Negli ultimi anni il passato è diventato un affare interessan-te. È un po’ come un antiquariato dell’anima. Si cercano cose che nobilitino il nostro presente, si costruiscono progetti di nostalgia che in realtà avrebbero poco senso, si utilizza il passato prossimo e lo si allontana per metterci dentro emozioni. Tutto si fa languore, rimpianto, nostalgia. Si pensi solo ai fenomeni di revival musicali, nati negli anni Ottanta, che ripescavano vecchie cose che nessuno peraltro ricordava e rimpiangeva. Oppure fenomeni come il ripristinare vecchi treni come l’Orient-Express. Il cercare di ricreare atmosfere lontane, ma anche vicine. Sono sempre stati svaghi, fughe dal presente, giochi di ruolo interiori che ci hanno aiutato ad allungare la memoria, a dilatare il presente, renderlo più ricco.
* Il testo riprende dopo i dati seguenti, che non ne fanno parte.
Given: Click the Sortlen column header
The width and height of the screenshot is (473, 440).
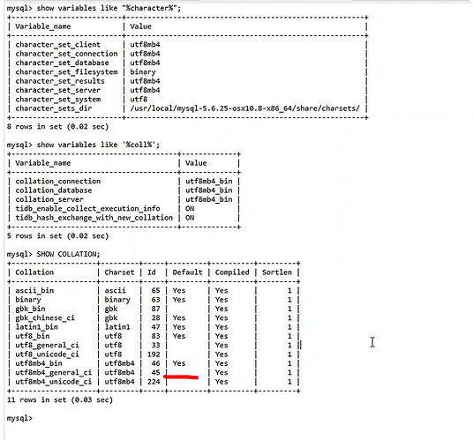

Più denso.

Il giochetto di Facebook

Il web però ha confuso tutto. Sul web passato e presente convivono, è tutto lineare. Non sappiamo alle volte se quello che leggiamo è stato scritto dieci anni fa oppure un’ora fa. Se quella foto che ci appare è recente o di un lontano passato. Il web porta tutto al presente. E per reazione è anche responsabile di questo culto di un passato recentissimo che si esprime con quel giochetto di Facebook che ti propone di ripubblicare i post di un anno precedente, come fossero un patrimonio prezioso e nostalgico. Oggi tutto questo si smarrisce in un presente che si è scollato da ogni passato, perché è un presente che non assomiglia a nulla di quanto accaduto prima. E anche se in molti ripropongono pandemie come la spagnola, o addirittura le pestilenze di manzonia-na memoria, sono soltanto dei post it senza importanza. Tutto il sistema che riusciva ad allargarci lo sguardo, portando, come recita T.S. Eliot, il tempo passato e presente nel tempo futuro, si è inceppato. È entrato in crisi. Il presente oggi è un immenso luogo dove non siamo capaci di ritrovarci, il passato è tornato fermo, lontano, freddo, come irraggiungibile per come siamo e quello che viviamo. E il futuro sembra un palcoscenico vuoto. Dove mancano gli attori. È così che cerchi qualcosa che ti spieghi, un romanzo che ti dica qualcosa.

Ho cercato delle risposte in un libro di Julian Barnes pubblicato nel 2013: Livelli di vita, il suo libro più doloroso, intenso. Credo che sia ancora il suo più bello e credo che dovremo riprendere l’abitudine, anche sui giornali, di parlare di libri anche quando non sono appena usciti. Libri che restano. Che stanno lì a dirci qualcosa di noi. In questo libro Julian Barnes racconta della perdita della moglie: l’agente letterario Pat Kavanagh. La sua scrittura è memoria, vita cercata oltre ogni possibilità del dolore, attesa, attimi che si fanno lenti e si svolgono come un gomitolo. Scrittura di sé quella di Barnes, ma anche scrittura per noi tutti: «Metti insieme due cose che insieme non sono mai state. E il mondo cambia». È l’incipit del romanzo. Vuol dire fondersi, mescolarsi, esistere davvero. Un libro di una intimità reale che ci in-segna a fuggire dalla follia delle intimità distanti di questo nuovo tempo che siamo costretti a vivere.